Eduardo Schele Stoller.

[1] Una hermosa analogía que ofrece James para ilustrar la situación del hombre ante el conocimiento es la siguiente: imaginemos que el agua representa el mundo de los hechos sensibles y el aire el mundo de las ideas abstractas. Ambos mundos son reales e interactúan, pero lo hacen solo en los límites. El centro de todo lo que vive y nos pasa, la experiencia, pasa en el agua. Somos como peces nadando en el mar de los sentidos limitados arriba por los elementos superiores, pero no pudiendo respirarlo o penetrarlo. Obtenemos nuestro oxigeno de él. Las ideas abstractas de las cuales consiste el aire, indispensable para la vida, pero irrespirables por si mismas (1908: 128).

[2] En este sentido, James es crítico de filosofías como las de Locke, Hume, Berkeley, Kant y Hegel, ya que estas habrían sido completamente estériles a nivel práctico. Según James satisfacen sólo aspectos intelectuales (1908: 187-188).

[3] James se lamentaba de que la ciencia haya aumentado el material del universo a costa de disminuir la importancia del hombre.
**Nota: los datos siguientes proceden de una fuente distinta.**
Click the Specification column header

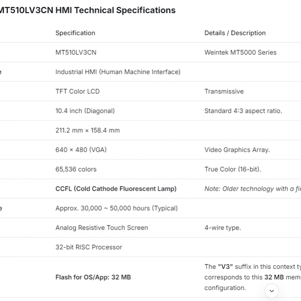point(75,33)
El resultado es lo que se puede llamar como el crecimiento del sentimiento naturalista o positivista. El hombre no impone sus leyes a la naturaleza, sino que ésta se las impone. Ella se mantiene firme, él es el que tiene que acomodarse, registrar la verdad, someterse. La espontaneidad y el coraje se han ido, la visión es materialista y deprimente. Los ideales aparecen como inherentes a productos de la fisiología, lo elevado es explicado por lo que está más bajo. Se tiene así un universo materialista en donde solo los cerrados o duros de mente se sienten en casa. Sin embargo, el universo real es algo ampliamente abierto. El racionalismo, sin embargo, hace sistemas, y estos deben ser cerrados (1908: 16, 17). A esto incluso James le atribuye un origen psicológico. La abstracción de los sistemas racionalistas los concibe así como santuarios y lugares de escape, en vez de prolongaciones del mundo de los hechos. Nuestro interés en la religión metafísica surge del hecho de que nuestro futuro parece inseguro, y se requiere de una garantía superior. El libre albedrio, por ejemplo, tiene el significado así de ser una doctrina de alivio o consuelo (1908: 120). Las teorías no son más que remedios y lugares de escape. La filosofía, consecuentemente, también es vista como un lugar de escape ante lo grotesco de la superficialidad de la realidad, elevándonos por sobre nuestros sentidos animales y mostrándonos otra noble morada para nuestras mentes en un gran marco de principios ideales (1908: 22). En este contexto, la riqueza del pragmatismo filosófico radica en que puede satisfacer ambos tipos de demandas;  lo religioso del racionalismo, pero al mismo tiempo puede preservar una rica intimidad con los hechos (1908: 33).